Дома у себя такая она была веселая и простая, что даже странно было, почему ее в театре называют стервой...
- Вы мой поклонник? - сказала она.
Я сказал:
- Это какое-то не такое слово. Поклонник это ерунда...
Она поправилась:
- Я имею в виду, ну, знаете, - театральный поклонник! Болельщик... Вам нравится смотреть меня на сцене?
- Я всегда смотрю вас.
- Я знаю... Я всегда вас вижу. Ага, думаю, хроменький опять здесь.
У меня застучало в висках.
- Над этим не смеются.
Она отошла еще дальше.
- Байрон был хромым... Вы знаете, о ком я говорю?..
Я встал.
- "Прощай, прощай, и если навсегда, то навсегда прощай..."
- Ого, - сказала она, - смотри-ка - интеллектушко! Не уходите... Тем более что, по-моему, вы и еще кое-чем похожи на Байрона.
- Чем же?
Она сказала тихо и внятно:
- Байрон тоже был красивый... Вот что: после всех ваших безумств там в театре нам ничего не остается другого, нам нужно выпить на брудершафт.
Я подошел к ней. Мы переплели наши руки и выпили.
И она поцеловала меня, а я ее... Трудно про это вспоминать.

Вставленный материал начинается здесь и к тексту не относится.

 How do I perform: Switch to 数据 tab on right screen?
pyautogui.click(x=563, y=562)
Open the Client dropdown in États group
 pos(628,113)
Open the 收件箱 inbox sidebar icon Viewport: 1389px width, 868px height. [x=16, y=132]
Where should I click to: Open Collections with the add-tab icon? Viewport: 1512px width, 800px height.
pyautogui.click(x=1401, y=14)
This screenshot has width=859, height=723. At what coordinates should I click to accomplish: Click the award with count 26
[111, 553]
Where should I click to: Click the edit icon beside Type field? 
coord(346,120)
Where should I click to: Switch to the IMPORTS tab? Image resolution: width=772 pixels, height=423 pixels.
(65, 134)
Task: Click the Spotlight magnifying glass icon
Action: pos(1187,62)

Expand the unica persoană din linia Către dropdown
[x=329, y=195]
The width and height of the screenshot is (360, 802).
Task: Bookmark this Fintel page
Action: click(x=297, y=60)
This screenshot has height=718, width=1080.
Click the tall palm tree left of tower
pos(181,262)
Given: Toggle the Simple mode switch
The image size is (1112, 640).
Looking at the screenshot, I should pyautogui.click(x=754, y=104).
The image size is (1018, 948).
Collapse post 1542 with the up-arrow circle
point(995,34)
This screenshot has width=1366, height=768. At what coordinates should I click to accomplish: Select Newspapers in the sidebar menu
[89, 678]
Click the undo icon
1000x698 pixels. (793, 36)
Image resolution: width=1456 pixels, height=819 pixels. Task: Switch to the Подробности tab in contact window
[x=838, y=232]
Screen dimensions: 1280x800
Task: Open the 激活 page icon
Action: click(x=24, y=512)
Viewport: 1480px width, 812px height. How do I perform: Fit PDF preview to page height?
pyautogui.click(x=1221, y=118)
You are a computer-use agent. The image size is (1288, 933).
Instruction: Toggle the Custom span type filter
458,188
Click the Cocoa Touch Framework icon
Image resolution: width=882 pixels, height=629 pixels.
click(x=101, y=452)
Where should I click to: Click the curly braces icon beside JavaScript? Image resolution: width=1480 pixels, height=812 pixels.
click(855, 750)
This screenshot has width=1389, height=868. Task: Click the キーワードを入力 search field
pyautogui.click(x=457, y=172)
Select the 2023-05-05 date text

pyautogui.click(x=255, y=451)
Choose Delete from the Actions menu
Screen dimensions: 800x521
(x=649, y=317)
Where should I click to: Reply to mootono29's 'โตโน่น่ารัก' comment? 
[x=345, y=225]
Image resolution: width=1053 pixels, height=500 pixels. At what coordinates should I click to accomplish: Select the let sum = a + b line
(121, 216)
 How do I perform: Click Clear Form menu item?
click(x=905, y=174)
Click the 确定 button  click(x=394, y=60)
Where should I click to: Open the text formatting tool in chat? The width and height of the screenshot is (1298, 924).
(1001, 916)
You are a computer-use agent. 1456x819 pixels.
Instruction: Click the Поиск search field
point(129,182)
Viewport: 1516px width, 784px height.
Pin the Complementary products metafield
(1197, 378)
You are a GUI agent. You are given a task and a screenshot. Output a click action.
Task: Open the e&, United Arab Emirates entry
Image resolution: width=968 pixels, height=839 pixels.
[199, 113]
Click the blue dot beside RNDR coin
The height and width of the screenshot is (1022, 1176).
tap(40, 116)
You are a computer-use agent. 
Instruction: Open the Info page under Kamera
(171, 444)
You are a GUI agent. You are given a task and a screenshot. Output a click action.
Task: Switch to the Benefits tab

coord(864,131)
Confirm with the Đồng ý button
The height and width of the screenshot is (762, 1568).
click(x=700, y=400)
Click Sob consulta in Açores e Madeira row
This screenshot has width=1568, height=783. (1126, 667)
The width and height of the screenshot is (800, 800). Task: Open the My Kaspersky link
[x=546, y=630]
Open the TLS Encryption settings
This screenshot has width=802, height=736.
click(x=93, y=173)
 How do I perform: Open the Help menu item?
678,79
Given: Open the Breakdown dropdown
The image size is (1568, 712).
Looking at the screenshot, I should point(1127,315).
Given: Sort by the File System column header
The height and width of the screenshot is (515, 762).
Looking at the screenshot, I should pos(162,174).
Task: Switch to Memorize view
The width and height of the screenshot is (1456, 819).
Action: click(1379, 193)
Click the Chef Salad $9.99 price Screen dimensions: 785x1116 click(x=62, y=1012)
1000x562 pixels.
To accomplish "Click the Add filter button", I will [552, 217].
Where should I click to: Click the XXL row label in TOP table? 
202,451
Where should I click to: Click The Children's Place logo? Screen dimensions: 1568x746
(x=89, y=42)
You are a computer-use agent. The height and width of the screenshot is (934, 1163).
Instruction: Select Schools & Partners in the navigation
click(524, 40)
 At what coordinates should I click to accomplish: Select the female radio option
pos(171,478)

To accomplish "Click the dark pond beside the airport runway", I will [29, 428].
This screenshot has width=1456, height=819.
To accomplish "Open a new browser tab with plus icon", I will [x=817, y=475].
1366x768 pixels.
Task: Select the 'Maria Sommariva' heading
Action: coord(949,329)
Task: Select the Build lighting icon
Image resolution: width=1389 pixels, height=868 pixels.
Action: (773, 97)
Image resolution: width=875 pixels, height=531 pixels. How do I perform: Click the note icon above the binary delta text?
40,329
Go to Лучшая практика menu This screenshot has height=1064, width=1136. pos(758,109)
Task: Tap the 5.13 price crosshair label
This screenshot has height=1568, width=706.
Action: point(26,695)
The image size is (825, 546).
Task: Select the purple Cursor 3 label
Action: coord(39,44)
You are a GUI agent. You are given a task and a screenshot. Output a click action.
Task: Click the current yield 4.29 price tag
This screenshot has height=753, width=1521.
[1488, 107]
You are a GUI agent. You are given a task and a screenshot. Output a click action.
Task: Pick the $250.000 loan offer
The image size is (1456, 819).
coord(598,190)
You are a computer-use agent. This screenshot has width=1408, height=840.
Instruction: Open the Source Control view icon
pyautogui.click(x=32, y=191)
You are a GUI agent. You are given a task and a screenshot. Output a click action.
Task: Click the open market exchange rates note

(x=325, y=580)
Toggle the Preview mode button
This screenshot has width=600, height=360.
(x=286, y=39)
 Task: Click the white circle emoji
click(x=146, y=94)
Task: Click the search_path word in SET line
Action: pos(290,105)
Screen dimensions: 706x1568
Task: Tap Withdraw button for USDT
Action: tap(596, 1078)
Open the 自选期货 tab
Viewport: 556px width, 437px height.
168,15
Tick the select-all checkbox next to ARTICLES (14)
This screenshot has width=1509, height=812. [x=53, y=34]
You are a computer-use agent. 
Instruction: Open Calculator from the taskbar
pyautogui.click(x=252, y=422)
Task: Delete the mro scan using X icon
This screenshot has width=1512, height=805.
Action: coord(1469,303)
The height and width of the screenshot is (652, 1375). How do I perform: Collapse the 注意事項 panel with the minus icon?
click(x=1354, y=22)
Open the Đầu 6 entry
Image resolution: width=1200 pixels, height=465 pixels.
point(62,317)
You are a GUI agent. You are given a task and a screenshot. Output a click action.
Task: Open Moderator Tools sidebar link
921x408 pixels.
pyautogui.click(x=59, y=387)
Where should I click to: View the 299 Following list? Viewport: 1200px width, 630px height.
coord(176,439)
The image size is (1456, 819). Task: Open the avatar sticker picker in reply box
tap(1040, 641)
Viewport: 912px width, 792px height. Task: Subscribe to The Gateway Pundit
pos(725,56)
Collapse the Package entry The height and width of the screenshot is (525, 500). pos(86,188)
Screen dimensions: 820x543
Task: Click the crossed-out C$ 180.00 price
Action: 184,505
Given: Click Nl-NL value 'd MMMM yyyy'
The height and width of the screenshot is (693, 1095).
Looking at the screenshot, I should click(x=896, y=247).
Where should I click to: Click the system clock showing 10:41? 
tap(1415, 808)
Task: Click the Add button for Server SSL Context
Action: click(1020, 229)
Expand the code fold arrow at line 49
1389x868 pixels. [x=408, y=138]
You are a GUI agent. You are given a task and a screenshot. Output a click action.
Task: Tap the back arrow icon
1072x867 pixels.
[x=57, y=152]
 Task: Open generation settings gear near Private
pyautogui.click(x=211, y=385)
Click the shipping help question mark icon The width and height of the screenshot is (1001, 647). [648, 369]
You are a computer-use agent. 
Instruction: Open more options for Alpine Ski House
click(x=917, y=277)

А в ту ночь на дворе стоял май, я был совсем молодой, и я шел по моей прекрасной Москве. И все-таки не было полного счастья во мне. Не знаю почему. Впрочем, к чему же притворяться, - знаю. Прекрасно знаю.
Я все это понял много дней спустя. Я как-то лежал у себя на кровати, в окно начинал входить рассвет, и я вдруг подумал, что тогда, в первый вечер, она боялась пойти со мной рядом. Потом я подумал: а почему же она в театре никогда не разговаривает со мной, виду не подает, что любит меня? Ведь она же не замужем.